● **EXERCISE MATERIAL**:
»»
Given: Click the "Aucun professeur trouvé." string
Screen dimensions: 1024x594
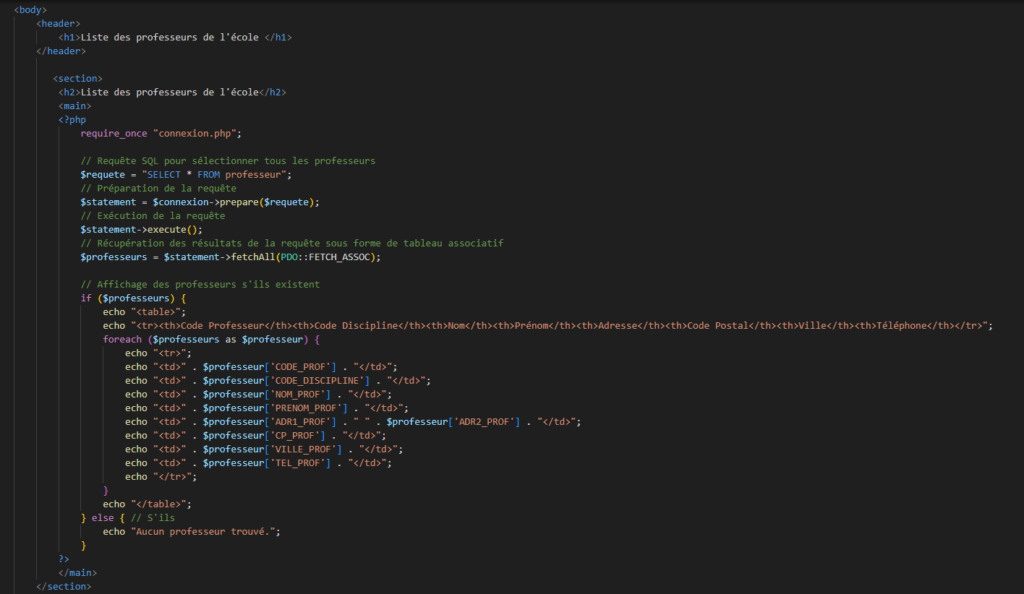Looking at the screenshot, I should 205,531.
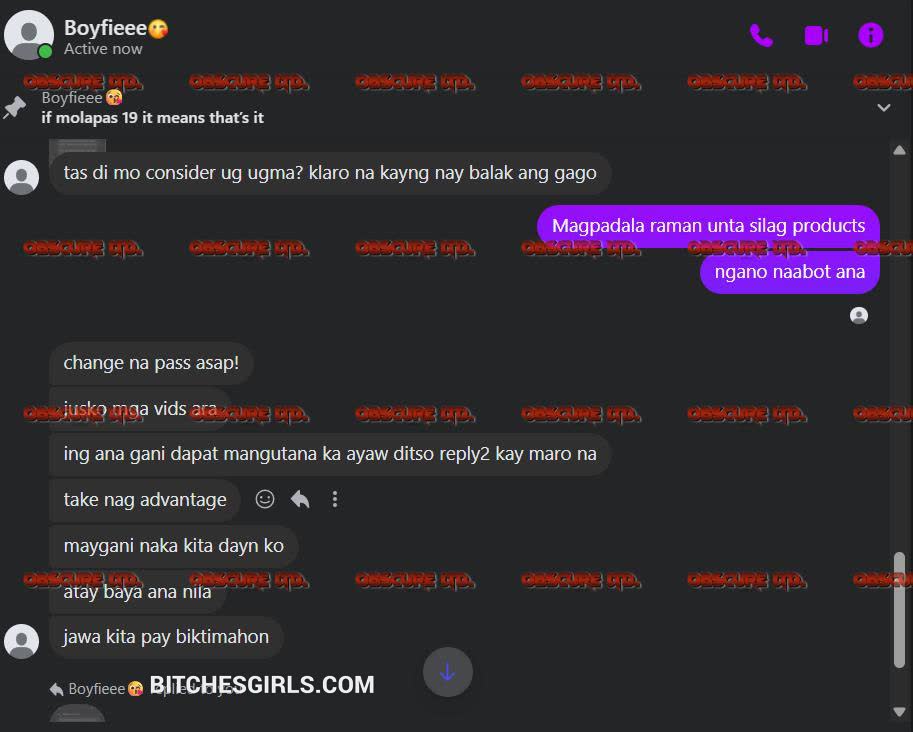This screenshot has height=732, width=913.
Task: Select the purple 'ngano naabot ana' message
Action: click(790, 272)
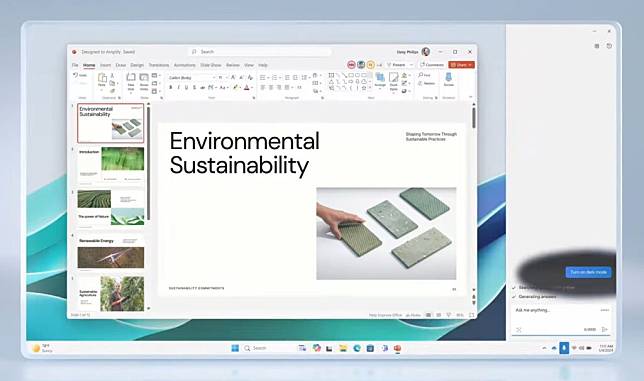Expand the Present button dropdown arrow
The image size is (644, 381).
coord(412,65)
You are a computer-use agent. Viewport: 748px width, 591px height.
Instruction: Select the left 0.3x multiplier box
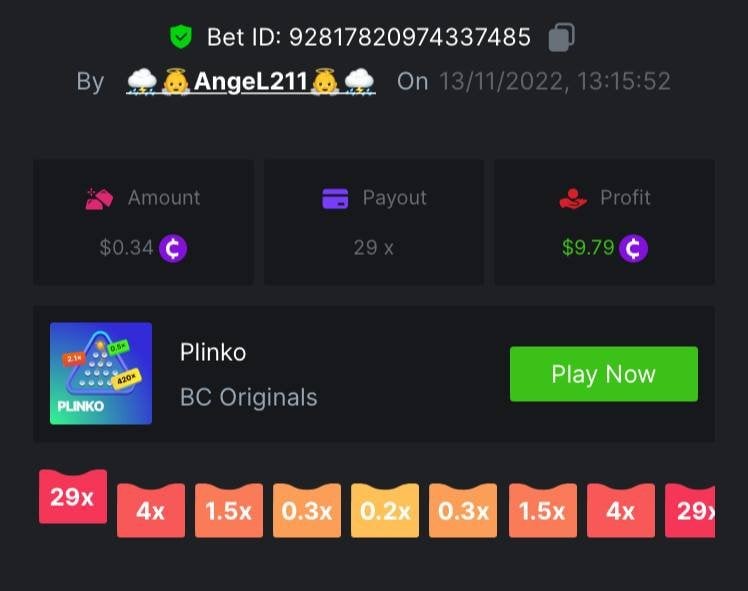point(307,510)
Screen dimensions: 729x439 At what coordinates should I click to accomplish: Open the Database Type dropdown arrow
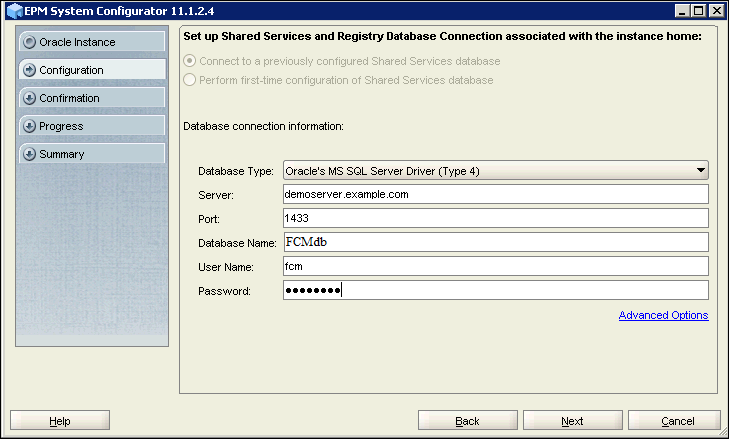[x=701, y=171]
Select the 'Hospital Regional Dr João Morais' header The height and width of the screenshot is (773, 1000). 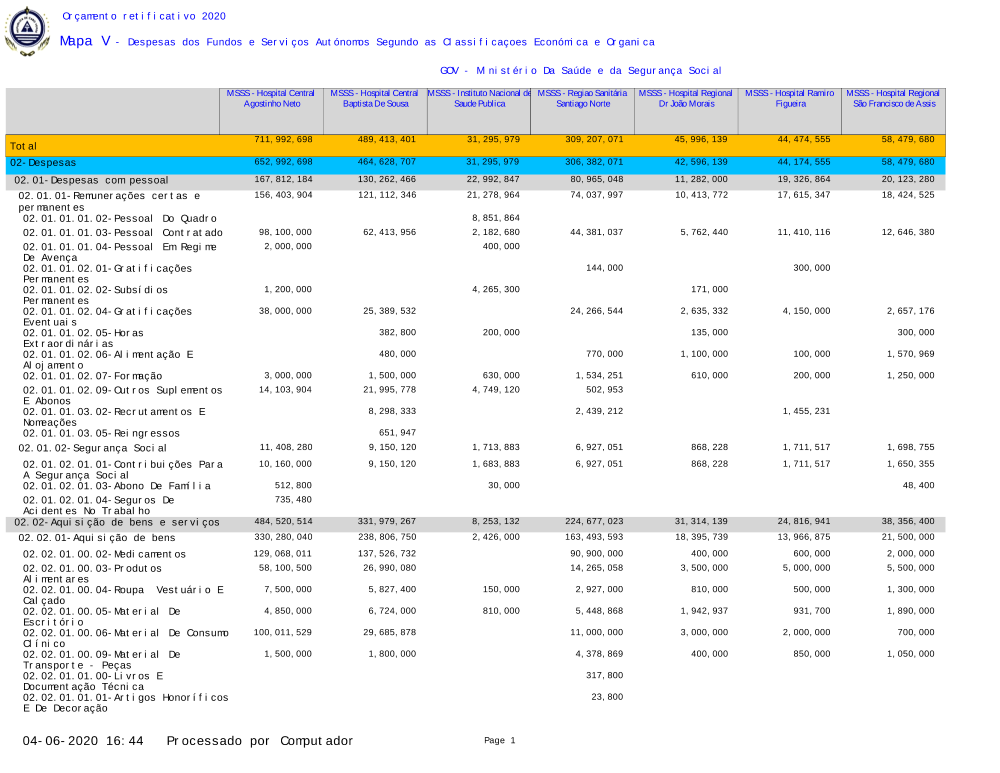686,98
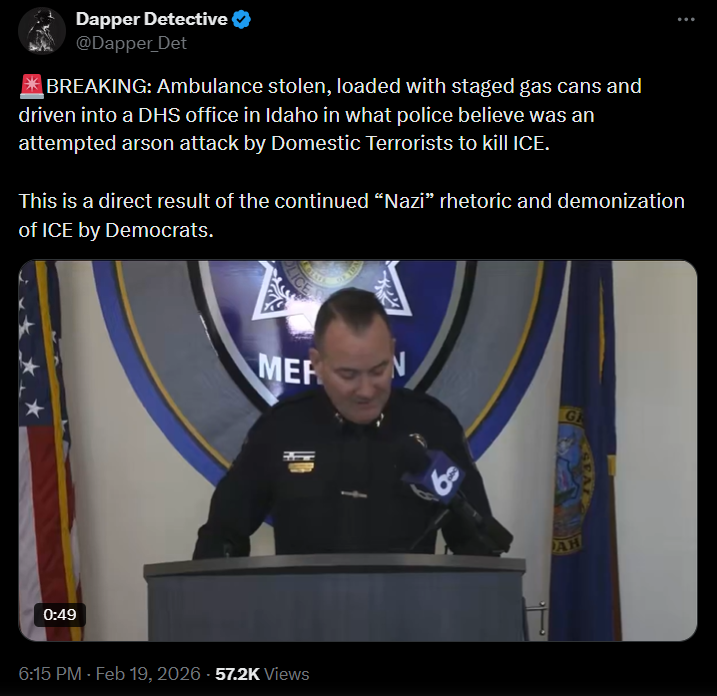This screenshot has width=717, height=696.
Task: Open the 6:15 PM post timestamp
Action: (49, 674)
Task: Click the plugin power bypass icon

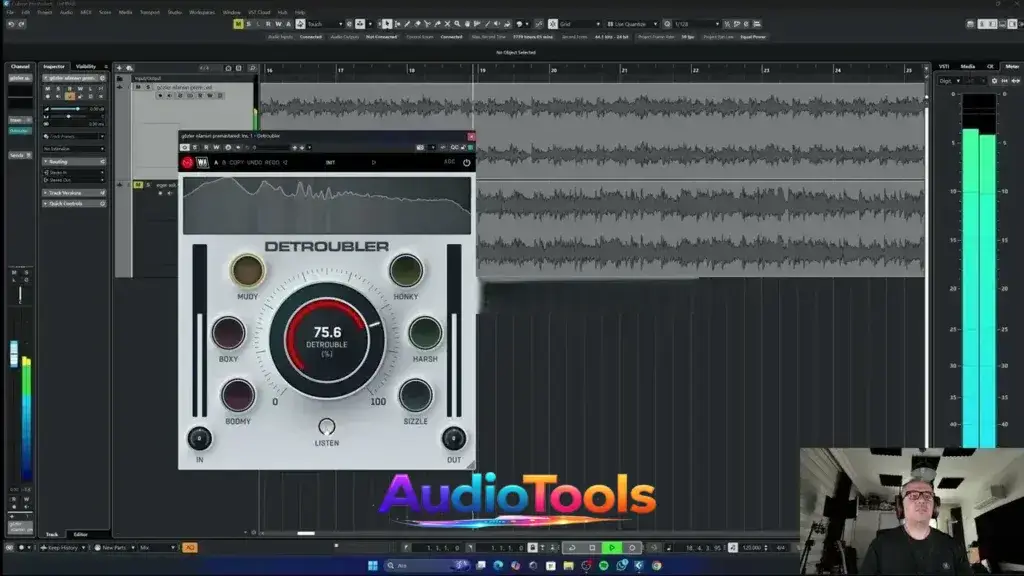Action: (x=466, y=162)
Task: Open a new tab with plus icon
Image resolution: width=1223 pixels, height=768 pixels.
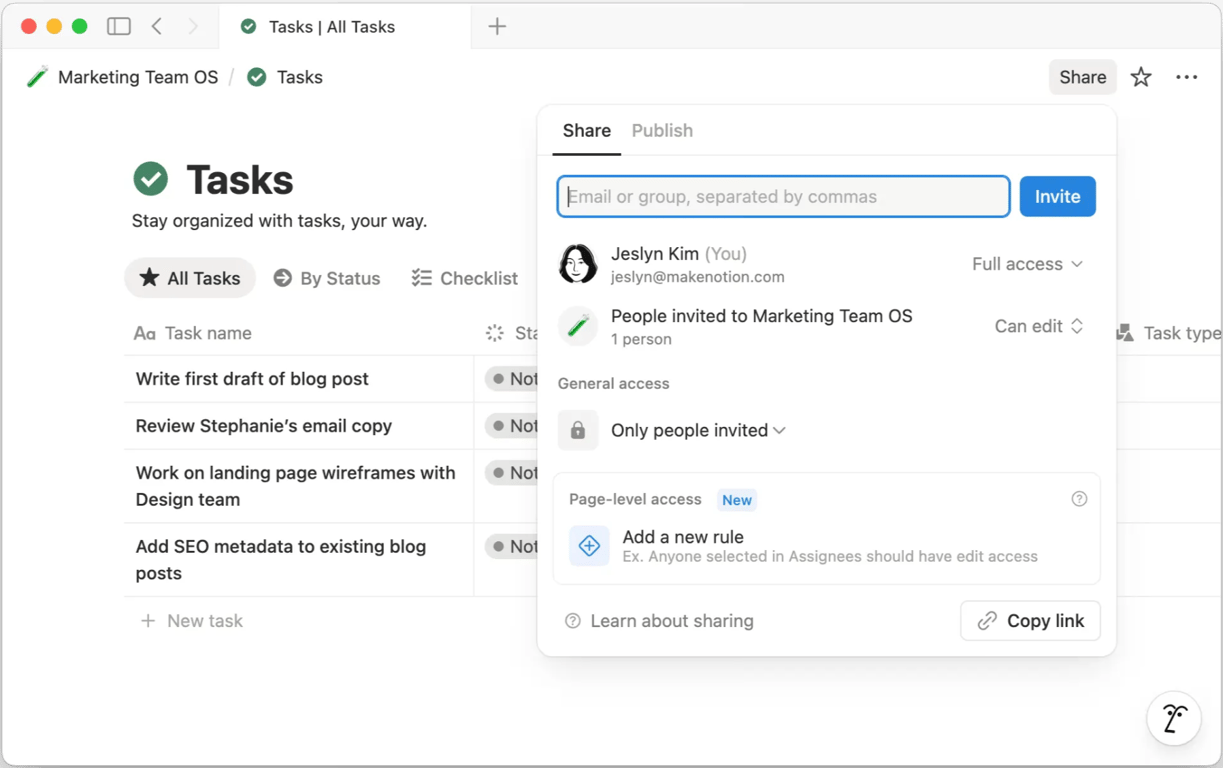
««
The lines from the one containing "Task: Open a new tab with plus icon" through the end of the data above are to be copied exactly, both ends included, and pictures are to be omitted.

Task: Open a new tab with plus icon
Image resolution: width=1223 pixels, height=768 pixels.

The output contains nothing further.